もしかしたら、好きなヤツができたら、本性を見せてくれるかもしれないし。


「急に話題変わるね〜。もうとっくにできてるよ〜」


「……え」


俺は目を見開いた。


「藍に、彼女……?え、冗談ウケる。」


「ぷぷっ……。それはさすがに失礼じゃないか?蓮。」


零夜……。お前に共感できる日が来るとは。


めっちゃ感動だわ……。


「なになに?2人揃って。もしかして僕に彼女ができないとでも?」


ぷくっと頬を膨らませて、怒ってるアピールをする藍。


なーんか作りっぽいな。


「じゃあ誰だ?もしかしてどこの馬の骨かも分からない、如月 琴音か?」


誰だよそれ。俺の知らないやつ?


「あ、そ〜そ〜。あの ぎ・あ・ね ♡」


パチンと完璧なウインク。


相変わらずあざとっ……


「えー俺知らないんだけど。あ、もしかしてあの、明るめのホワイトブロンドの髪の……なんだっけ。
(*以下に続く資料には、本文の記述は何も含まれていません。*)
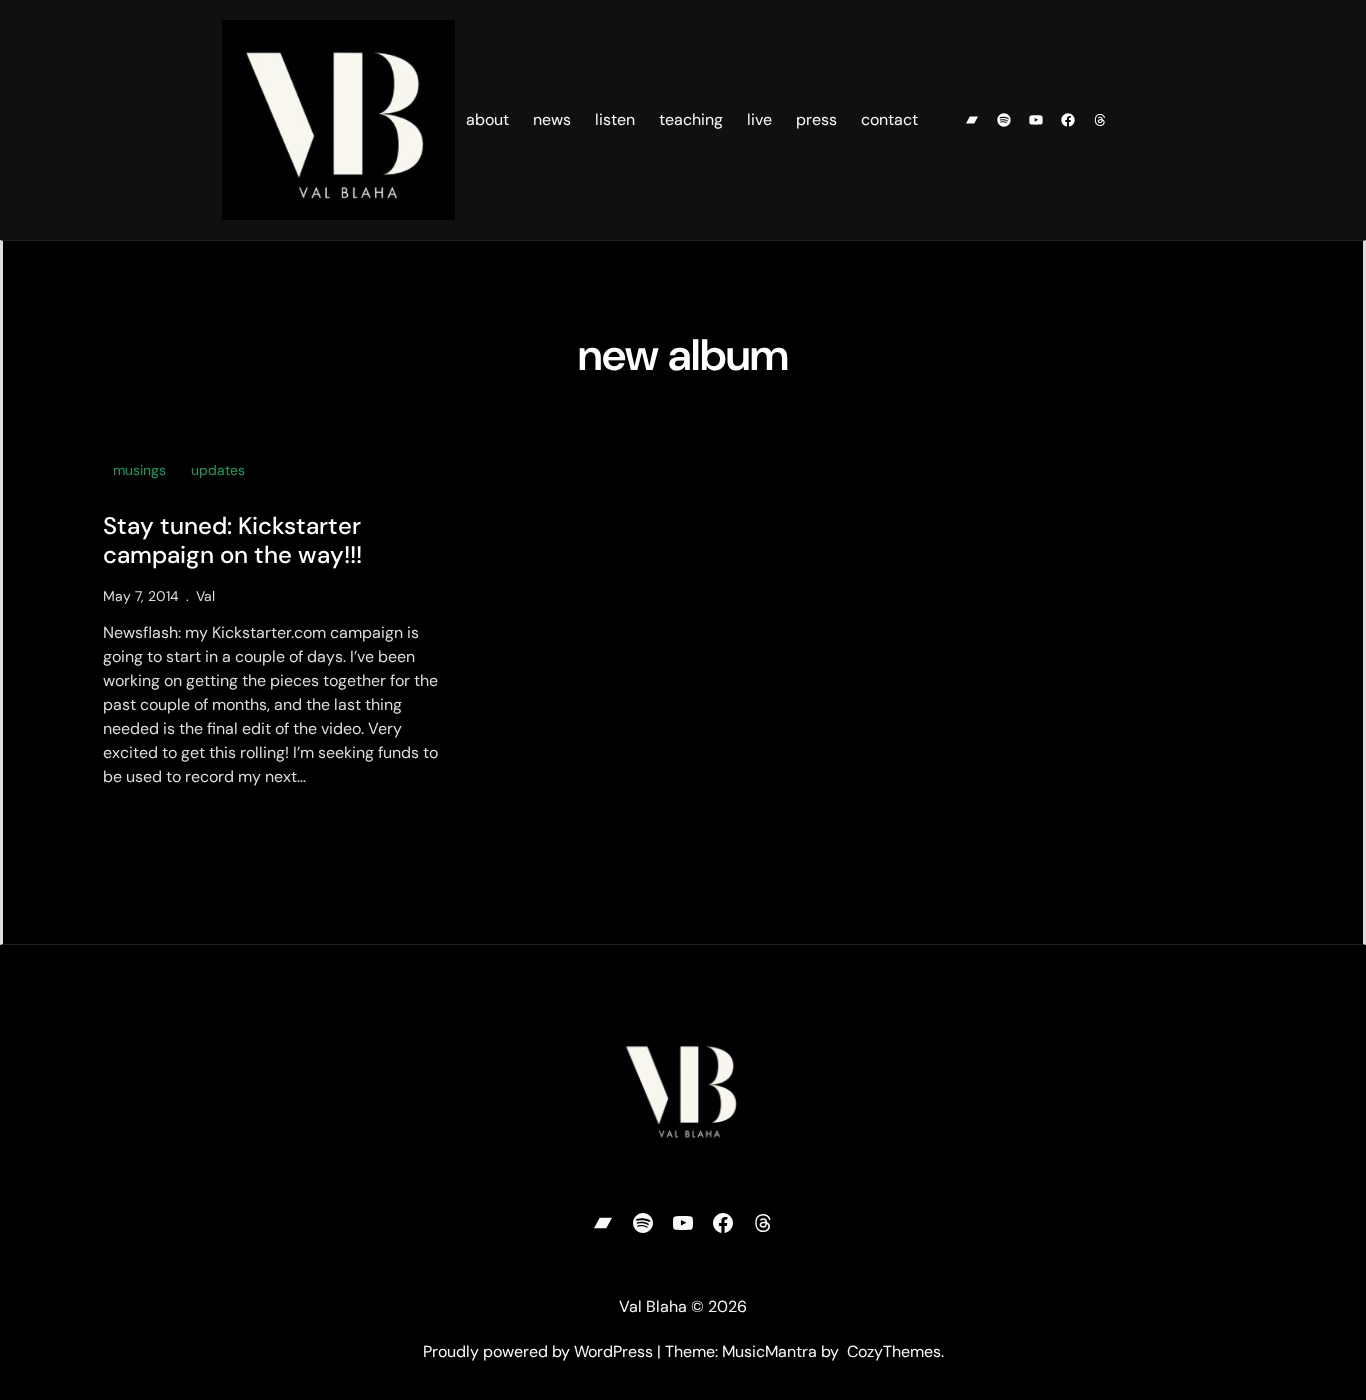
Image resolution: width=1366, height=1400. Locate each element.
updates (218, 470)
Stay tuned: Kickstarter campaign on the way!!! (232, 541)
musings (139, 470)
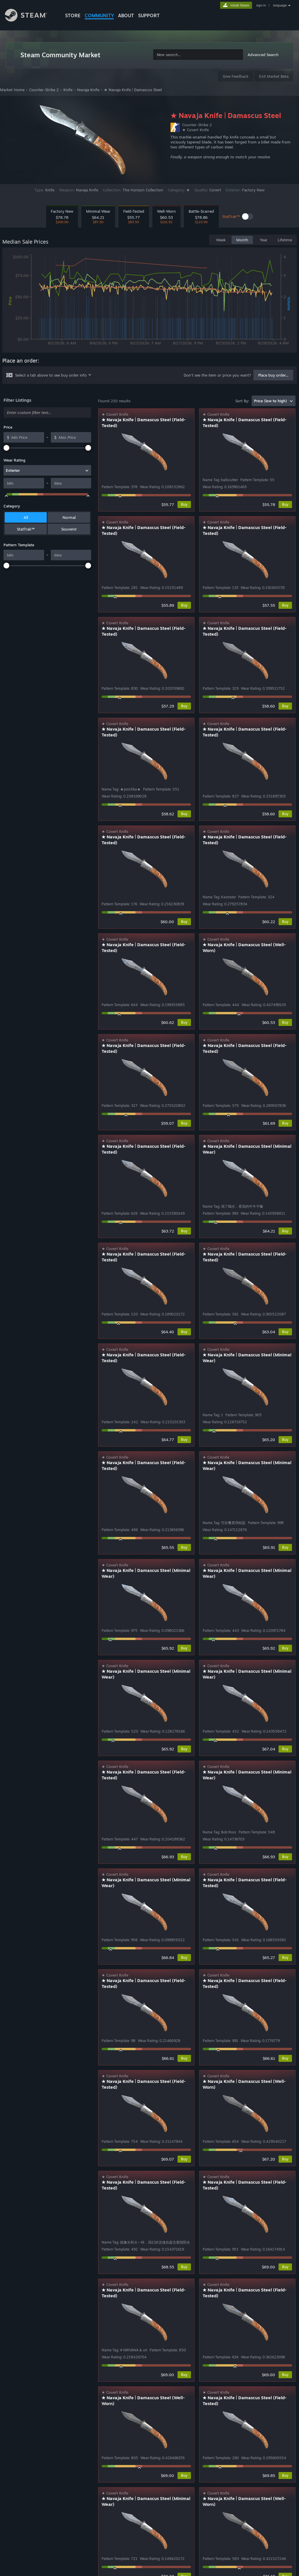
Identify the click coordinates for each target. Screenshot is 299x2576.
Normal (69, 517)
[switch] (247, 216)
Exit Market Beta (273, 76)
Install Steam (239, 5)
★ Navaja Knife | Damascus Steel (133, 89)
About (126, 15)
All (26, 517)
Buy (184, 504)
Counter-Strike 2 (44, 89)
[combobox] (198, 54)
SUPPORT (149, 15)
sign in (261, 5)
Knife (67, 89)
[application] (149, 301)
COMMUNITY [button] (99, 15)
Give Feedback (235, 76)
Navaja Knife (88, 89)
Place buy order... (273, 375)
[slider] (6, 448)
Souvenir (69, 529)
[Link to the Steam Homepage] (30, 16)
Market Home (12, 89)
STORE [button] (73, 15)
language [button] (280, 5)
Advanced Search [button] (263, 54)
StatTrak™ (25, 529)
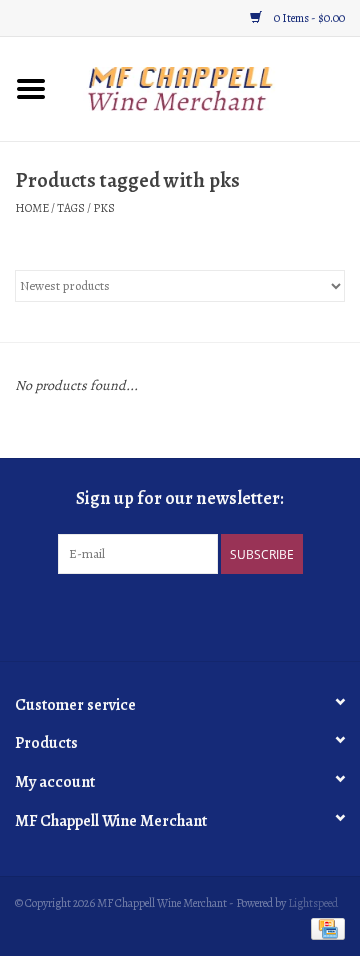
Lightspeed (313, 903)
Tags (71, 208)
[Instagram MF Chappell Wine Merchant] (198, 615)
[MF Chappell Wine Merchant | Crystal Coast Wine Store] (211, 87)
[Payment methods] (324, 928)
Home (32, 208)
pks (104, 208)
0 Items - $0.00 (308, 18)
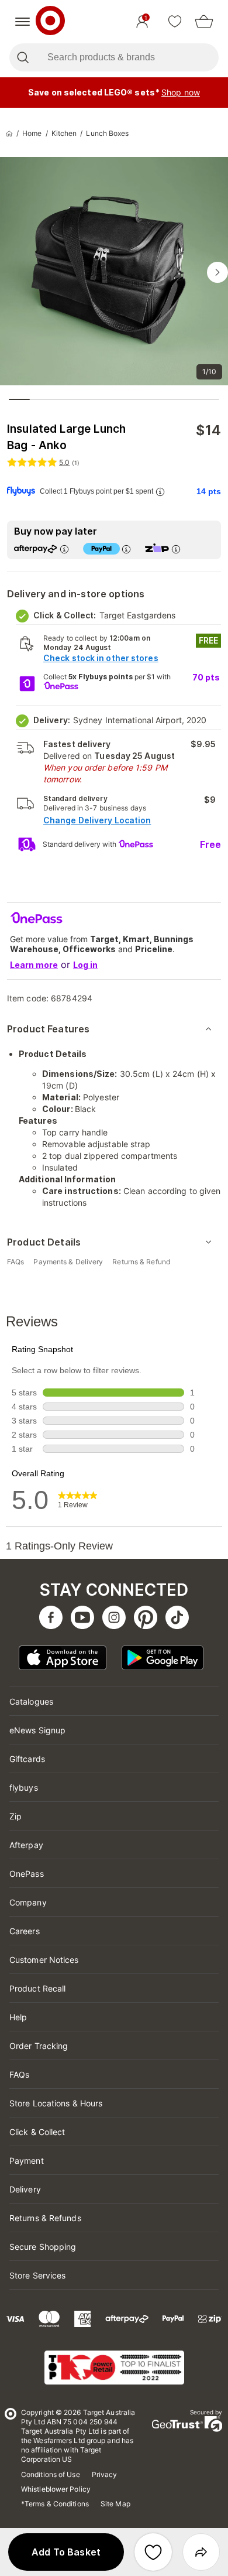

……そうだ、ゆるふわロングを二つ結びにした超絶可愛い子?」


「うん、それ〜。ハニーアンバーの若干タレ目のぱっちり二重の子だよ。」


「お前ら……、キモいぞ……」


なんでだよ、ってツッコむ。


だって可愛い子の髪色把握してるのは当然。


分かってなかったら男として失格だろ。


「じゃ、そいつが好きなの?」


「は?彼女だけど♡」


……おい、今一瞬素が出たろ。


まあ視線が痛いので黙っとく。


「いや、違う。今日拾ったそうだ。道端で座り込んでいたらしい。」


「……お前の思い込みじゃん。ダッサ。」


本音がつい出てしまった。


「……会って間もない奴を好きになるのは、不誠実だと思うがな。」


さすが長男。分かってる♪


俺もノリノリで藍の肩に手を置く。


「そーだよ、藍。俺恋愛経験豊富かつ元カノ10人以上いるから安心しな。」


「……振られた人が可哀想。」


今ボソッと毒吐いたよな?


「は?違ぇよ。まあ確かにそうだけど、お遊び程度の感覚なの。分かる?童貞。」


「恋愛をする場合、親しき仲にも礼儀ありということわざを忘れずにな。……まあ、俺も即振るだろうが。」


「……僕の兄さん達、ちょっとアレだね〜アレ。」


あ、なんだよ?地味にムカつく。末っ子のくせに。


まあ俺は大人なので余裕の態度を取る。


「てか、琴音ちゃんはどこ行った。」


「話題変えたね〜。……あとちゃん付けキモ。」


「最後のが聞こえなかったわー」


「低次元の戦いはやめろ。」


ちっ、どいつもこいつも厄介だな。


そういえば、琴音ちゃん、トイレ遅くないかな。


また迷ってるとか?


迎えに行くのも面倒いし、やーめよっと。